'''
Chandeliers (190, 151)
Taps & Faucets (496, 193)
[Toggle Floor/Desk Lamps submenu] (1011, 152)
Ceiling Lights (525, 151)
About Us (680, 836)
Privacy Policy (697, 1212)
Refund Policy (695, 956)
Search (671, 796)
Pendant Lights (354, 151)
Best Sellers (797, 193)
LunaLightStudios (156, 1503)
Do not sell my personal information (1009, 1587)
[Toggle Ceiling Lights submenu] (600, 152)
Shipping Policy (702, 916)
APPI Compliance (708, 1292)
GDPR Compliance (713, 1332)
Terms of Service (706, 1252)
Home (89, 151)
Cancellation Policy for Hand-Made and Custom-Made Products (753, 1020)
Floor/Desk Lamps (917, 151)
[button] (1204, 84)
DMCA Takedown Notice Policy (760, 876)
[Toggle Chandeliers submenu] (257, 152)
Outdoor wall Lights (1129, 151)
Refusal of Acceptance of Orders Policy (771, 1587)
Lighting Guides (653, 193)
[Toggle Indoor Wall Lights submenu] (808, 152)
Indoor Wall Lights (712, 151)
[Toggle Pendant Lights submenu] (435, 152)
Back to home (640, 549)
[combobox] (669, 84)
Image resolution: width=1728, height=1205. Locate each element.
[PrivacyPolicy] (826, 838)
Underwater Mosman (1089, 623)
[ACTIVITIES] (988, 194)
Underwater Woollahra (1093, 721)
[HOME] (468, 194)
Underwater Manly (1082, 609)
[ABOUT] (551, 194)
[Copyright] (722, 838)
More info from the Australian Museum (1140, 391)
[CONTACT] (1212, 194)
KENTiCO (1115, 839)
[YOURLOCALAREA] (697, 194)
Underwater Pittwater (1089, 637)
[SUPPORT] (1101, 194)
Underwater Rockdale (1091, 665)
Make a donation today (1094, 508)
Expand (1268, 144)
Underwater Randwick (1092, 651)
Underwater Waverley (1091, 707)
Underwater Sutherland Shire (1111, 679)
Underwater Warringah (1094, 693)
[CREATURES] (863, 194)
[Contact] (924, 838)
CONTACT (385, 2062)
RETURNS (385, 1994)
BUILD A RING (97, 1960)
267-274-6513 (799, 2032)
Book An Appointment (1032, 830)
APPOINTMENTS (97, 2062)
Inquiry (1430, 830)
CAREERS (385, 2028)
'''
→ ASSIGNMENT
Your answer must consist solely of the lines above between the line holding "[Toggle Floor/Desk Lamps submenu] (1011, 152)" and the line holding "Indoor Wall Lights (712, 151)", inclusive, copied exactly.

→ ANSWER AREA
[Toggle Floor/Desk Lamps submenu] (1011, 152)
Ceiling Lights (525, 151)
About Us (680, 836)
Privacy Policy (697, 1212)
Refund Policy (695, 956)
Search (671, 796)
Pendant Lights (354, 151)
Best Sellers (797, 193)
LunaLightStudios (156, 1503)
Do not sell my personal information (1009, 1587)
[Toggle Ceiling Lights submenu] (600, 152)
Shipping Policy (702, 916)
APPI Compliance (708, 1292)
GDPR Compliance (713, 1332)
Terms of Service (706, 1252)
Home (89, 151)
Cancellation Policy for Hand-Made and Custom-Made Products (753, 1020)
Floor/Desk Lamps (917, 151)
[button] (1204, 84)
DMCA Takedown Notice Policy (760, 876)
[Toggle Chandeliers submenu] (257, 152)
Outdoor wall Lights (1129, 151)
Refusal of Acceptance of Orders Policy (771, 1587)
Lighting Guides (653, 193)
[Toggle Indoor Wall Lights submenu] (808, 152)
Indoor Wall Lights (712, 151)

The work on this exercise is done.